- Theatrical release poster
- Directed by: Ursula Dabrowsky
- Written by: Ursula Dabrowsky
- Produced by: Sue Brown
- Starring: Cassandra Kane Kerry Reid
- Cinematography: Hugh Freytag
- Edited by: Chop Suzee
- Music by: Michael Taylor
- Production company: Saylavee Productions
- Distributed by: IFM World Releasing
- Release date: 27 March 2009;
- Running time: 80 minutes
- Country: Australia
- Language: English
- Budget: A$6,500

= Family Demons =

Family Demons is a 2009 Australian horror film written and directed by Ursula Dabrowsky and starring Cassandra Kane, Kerry Reid, and Alex Rafalowicz.

==Plot==
Teenage Billie endures a miserable existence with her alcoholic mother. She is cruelly punished every day, both physically and emotionally just for being born (she was born from rape). She has never been to school, she is not allowed to get a job, and she is not permitted to leave the house... ever. As such, Billie's bizarre upbringing has resulted in her becoming a virtual prisoner in her own home. No friends, no outside contacts, just her drunken mother.

During one of her mother's three-day drinking binges, a starving Billie sneaks out of the house in search of food as there are no groceries. Billie finds her way to the local store and buys food, but on her way back home she is attacked by a gang of thugs.

Seeing Billie outnumbered and in trouble, the next-door neighbor Sean tries to protect her while she makes her escape and Billie runs home. Unfortunately, her mother catches her coming in the house and she is chained to the laundry sink as punishment.

Hearing Billie's cries for help, Sean breaks into the house and frees her. The two of them have a day of fun together, but her mother discovers this and gets angry. A violent struggle ensues and during this, Billie's repressed anger is unleashed and in her fury she pushes her mother, knocking her head on the corner of the table.

Sean arrives and helps Billie bring her mother to the hospital. Sean offers to take her away and as she waits at home, her mother suddenly appears and attacks her. Billie runs and eventually kills her in fear, burying the body in the backyard.

Sean still hasn't arrived and the phone rings. The doctor informs Billie that her mother has died. Frightened, she runs into the backyard to dig up the body. It's Sean; she cries. Billie is next shown giving birth in her bathroom, alone. Time skips to a few years later, Billie's daughter, chained up like she was, watches as Billie pours herself a drink and stares drunkenly at her, like her mother did.

==Cast==
- Cassandra Kane as Billie
- Kerry Reid as The Mother
- Alex Rafalowicz as Sean
- Tommy Darwin as The Mother's Boyfriend

==Production==
The film was shot for two weeks in January 2006 on a minuscule budget of $6,500 in one of the worst heat waves to hit Adelaide, South Australia in 30 years.

In November 2009, IFM World Releasing acquired distribution rights. Family Demons is similar in tone to The Sixth Sense and The Others with thematic and visual references harking back to Brian De Palma's horror classic, Carrie and contemporary Asian ghost stories, such as The Grudge and A Tale of Two Sisters.
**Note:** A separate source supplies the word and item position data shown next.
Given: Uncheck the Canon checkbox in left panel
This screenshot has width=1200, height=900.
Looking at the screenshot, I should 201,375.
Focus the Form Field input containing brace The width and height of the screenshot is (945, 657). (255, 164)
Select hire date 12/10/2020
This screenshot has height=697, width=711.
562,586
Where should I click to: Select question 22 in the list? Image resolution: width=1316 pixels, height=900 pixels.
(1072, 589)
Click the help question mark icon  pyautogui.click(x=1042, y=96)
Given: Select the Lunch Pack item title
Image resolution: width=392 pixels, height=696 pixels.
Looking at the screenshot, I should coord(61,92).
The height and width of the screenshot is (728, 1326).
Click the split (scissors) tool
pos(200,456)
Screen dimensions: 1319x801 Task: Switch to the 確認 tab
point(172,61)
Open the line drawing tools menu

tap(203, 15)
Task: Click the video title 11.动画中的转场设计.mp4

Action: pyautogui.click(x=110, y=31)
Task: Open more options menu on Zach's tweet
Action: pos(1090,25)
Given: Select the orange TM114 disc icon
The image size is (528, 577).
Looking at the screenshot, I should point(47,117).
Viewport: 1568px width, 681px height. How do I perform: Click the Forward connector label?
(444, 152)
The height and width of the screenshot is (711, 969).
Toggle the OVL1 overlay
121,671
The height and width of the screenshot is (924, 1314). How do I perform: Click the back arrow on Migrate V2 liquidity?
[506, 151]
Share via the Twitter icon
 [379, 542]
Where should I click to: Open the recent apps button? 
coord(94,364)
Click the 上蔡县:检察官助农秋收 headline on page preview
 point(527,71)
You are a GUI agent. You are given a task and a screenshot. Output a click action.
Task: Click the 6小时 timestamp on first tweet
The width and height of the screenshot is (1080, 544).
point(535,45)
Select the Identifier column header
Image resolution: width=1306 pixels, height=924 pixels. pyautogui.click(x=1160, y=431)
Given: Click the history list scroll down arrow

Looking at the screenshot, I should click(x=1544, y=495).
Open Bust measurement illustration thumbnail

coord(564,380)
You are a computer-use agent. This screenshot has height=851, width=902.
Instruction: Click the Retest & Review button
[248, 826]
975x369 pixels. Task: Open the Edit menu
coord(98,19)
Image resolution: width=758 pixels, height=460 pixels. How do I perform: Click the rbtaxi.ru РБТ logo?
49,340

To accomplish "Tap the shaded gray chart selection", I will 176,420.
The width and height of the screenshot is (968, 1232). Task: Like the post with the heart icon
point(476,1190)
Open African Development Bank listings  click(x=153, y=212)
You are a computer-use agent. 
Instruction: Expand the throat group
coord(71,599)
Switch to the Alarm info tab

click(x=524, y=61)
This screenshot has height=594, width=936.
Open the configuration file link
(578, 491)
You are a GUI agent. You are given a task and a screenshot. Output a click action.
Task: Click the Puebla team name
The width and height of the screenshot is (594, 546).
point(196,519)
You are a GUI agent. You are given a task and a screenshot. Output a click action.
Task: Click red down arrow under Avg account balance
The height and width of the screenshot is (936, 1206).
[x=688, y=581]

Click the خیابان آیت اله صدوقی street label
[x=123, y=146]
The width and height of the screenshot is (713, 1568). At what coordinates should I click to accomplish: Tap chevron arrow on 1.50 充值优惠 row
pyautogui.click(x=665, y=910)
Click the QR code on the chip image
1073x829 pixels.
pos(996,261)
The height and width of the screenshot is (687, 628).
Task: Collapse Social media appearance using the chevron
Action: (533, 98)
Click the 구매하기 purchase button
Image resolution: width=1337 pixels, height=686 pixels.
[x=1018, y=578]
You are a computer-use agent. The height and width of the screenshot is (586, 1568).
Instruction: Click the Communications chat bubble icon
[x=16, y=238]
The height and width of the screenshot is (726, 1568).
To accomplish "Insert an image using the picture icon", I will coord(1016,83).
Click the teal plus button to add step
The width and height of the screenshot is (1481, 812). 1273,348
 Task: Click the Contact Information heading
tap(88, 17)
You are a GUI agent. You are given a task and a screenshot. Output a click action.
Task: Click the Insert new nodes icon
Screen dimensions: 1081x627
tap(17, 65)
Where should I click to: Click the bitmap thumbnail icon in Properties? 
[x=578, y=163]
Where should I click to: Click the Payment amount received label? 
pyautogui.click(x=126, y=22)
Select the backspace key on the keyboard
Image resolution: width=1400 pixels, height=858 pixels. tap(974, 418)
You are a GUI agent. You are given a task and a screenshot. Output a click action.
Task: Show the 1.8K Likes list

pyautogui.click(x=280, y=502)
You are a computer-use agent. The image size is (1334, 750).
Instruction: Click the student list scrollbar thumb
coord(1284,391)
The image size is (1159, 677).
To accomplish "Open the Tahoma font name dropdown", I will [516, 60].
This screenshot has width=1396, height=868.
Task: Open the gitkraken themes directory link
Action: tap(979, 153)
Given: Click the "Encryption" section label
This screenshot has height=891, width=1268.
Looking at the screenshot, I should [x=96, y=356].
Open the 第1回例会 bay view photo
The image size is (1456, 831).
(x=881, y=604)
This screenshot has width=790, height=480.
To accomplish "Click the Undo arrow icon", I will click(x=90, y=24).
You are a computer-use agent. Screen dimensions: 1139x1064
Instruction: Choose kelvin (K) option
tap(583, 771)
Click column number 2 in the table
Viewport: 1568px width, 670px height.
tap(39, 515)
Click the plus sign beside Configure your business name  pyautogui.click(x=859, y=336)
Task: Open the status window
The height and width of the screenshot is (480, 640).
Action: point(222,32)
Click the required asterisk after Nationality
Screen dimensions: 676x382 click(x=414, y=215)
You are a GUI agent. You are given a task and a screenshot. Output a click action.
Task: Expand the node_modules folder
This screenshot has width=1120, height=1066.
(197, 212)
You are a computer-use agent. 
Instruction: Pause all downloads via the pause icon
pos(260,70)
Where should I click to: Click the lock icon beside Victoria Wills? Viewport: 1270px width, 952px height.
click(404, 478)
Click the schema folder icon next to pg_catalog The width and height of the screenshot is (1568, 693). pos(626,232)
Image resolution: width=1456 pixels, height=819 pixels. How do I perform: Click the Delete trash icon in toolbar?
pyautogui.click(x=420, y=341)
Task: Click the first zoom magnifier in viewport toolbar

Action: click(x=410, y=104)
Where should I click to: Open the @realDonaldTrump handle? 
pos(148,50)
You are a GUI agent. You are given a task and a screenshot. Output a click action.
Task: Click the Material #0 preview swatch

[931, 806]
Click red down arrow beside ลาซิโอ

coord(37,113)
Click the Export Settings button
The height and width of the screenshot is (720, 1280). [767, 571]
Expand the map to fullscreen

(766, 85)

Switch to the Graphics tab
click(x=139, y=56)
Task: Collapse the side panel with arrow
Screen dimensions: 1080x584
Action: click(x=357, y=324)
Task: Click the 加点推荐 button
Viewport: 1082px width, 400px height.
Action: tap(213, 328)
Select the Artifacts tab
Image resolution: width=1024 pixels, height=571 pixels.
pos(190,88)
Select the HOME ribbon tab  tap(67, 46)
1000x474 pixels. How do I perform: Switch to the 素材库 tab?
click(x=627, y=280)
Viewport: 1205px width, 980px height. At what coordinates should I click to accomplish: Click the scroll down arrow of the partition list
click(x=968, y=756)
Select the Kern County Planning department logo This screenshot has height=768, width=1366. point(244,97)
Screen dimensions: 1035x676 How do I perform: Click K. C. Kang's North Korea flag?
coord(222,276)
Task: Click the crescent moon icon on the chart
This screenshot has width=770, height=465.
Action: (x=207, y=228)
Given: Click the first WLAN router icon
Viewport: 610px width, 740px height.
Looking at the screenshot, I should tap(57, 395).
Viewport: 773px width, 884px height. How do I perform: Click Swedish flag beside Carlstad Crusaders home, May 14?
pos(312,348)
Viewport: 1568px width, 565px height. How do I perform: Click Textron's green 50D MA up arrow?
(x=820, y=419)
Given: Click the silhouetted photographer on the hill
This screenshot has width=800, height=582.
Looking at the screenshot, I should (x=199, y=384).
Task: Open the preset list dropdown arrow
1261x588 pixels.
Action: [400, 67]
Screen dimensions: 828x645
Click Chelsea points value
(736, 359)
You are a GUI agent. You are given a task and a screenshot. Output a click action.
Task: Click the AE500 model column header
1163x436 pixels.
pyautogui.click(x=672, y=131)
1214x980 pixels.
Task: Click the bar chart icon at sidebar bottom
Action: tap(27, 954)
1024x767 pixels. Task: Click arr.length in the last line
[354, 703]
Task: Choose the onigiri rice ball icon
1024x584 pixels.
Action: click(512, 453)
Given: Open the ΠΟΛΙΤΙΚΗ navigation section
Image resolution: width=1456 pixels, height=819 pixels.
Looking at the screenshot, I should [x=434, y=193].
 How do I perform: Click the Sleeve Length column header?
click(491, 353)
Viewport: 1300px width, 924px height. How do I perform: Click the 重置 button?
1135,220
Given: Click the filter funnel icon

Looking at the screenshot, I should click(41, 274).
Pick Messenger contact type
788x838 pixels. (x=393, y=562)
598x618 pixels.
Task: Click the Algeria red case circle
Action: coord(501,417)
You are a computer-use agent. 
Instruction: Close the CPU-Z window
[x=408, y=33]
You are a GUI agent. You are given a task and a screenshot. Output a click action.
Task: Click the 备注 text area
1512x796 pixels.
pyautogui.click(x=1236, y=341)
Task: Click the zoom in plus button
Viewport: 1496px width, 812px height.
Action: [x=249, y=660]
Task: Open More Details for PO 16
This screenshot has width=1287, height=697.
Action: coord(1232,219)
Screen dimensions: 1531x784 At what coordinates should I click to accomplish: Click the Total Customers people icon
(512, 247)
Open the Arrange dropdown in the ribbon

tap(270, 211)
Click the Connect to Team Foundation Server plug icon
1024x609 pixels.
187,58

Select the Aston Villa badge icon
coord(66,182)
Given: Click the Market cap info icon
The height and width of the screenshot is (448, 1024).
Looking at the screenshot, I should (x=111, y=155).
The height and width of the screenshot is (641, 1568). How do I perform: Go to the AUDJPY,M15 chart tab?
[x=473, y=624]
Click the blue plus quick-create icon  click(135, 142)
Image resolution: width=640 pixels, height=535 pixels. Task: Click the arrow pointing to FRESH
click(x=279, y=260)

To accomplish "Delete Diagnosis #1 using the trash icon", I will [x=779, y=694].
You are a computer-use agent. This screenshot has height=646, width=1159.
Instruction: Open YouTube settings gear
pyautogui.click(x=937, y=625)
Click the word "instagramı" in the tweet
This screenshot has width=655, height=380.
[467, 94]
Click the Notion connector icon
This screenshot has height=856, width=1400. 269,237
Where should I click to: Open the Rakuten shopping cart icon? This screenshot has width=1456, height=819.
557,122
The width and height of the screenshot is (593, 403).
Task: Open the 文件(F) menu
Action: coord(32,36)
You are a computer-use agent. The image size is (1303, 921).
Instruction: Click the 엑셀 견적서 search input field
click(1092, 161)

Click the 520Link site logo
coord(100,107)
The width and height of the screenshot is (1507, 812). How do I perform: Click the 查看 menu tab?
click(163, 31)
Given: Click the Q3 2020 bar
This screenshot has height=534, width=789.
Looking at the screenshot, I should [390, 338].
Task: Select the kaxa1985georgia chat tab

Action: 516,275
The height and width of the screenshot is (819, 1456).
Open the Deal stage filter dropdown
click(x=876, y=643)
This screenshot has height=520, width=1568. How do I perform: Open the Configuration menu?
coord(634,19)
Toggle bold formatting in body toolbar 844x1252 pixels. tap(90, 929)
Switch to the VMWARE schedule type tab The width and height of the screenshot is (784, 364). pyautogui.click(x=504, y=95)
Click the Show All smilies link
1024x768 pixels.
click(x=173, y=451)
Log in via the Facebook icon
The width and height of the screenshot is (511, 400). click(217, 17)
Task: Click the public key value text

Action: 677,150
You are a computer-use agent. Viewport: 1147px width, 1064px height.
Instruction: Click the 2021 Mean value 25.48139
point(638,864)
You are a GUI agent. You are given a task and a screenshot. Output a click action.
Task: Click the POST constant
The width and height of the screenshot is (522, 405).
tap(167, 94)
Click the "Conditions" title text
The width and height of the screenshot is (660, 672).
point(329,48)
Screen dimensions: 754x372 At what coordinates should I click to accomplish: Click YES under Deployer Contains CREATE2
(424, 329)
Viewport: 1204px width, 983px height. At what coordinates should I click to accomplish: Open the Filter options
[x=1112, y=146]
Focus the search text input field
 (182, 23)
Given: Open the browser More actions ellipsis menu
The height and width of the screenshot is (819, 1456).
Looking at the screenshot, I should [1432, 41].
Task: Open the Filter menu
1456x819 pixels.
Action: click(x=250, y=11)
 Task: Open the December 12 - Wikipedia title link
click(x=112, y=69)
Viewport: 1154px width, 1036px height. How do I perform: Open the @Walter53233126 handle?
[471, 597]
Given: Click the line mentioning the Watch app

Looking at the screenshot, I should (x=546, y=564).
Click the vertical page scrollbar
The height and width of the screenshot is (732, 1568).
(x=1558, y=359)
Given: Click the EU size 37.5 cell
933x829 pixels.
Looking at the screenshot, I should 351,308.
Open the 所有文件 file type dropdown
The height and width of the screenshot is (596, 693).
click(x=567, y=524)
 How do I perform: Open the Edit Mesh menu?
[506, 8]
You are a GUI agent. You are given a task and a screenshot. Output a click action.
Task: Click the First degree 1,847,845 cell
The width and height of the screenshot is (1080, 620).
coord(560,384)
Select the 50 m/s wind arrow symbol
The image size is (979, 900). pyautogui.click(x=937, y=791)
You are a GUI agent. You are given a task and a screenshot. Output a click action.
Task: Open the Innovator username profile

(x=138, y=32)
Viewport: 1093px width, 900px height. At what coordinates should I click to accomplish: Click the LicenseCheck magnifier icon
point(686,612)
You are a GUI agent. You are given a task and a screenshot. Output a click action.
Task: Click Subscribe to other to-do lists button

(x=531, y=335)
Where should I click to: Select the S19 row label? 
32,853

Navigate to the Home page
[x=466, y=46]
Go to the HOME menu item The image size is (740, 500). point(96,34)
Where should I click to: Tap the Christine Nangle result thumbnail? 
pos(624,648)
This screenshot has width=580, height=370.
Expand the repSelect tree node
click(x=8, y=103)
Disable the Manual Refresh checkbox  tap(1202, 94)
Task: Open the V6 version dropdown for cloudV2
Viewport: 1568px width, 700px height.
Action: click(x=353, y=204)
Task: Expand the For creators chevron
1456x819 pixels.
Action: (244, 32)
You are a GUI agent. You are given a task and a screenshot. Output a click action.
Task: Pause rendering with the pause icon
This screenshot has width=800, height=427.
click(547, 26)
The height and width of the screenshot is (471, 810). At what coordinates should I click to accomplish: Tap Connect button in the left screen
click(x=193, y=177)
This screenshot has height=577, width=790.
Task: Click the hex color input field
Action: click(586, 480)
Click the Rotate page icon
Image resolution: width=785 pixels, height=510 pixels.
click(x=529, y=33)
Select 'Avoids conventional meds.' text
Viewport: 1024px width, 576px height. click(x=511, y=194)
The movie won at Fright Night Film Festival two Awards "Best Foreign Feature" and Cassandra Kane as "Best Actress".

==Release==
Despite the constraints, this 'Downbeat Wonder' has garnered several awards at international film festivals, including Best Australian Director at the 2009 Night of Horror Film Festival in Sydney and was nominated as a finalist in the 2009 DigiSPAA awards.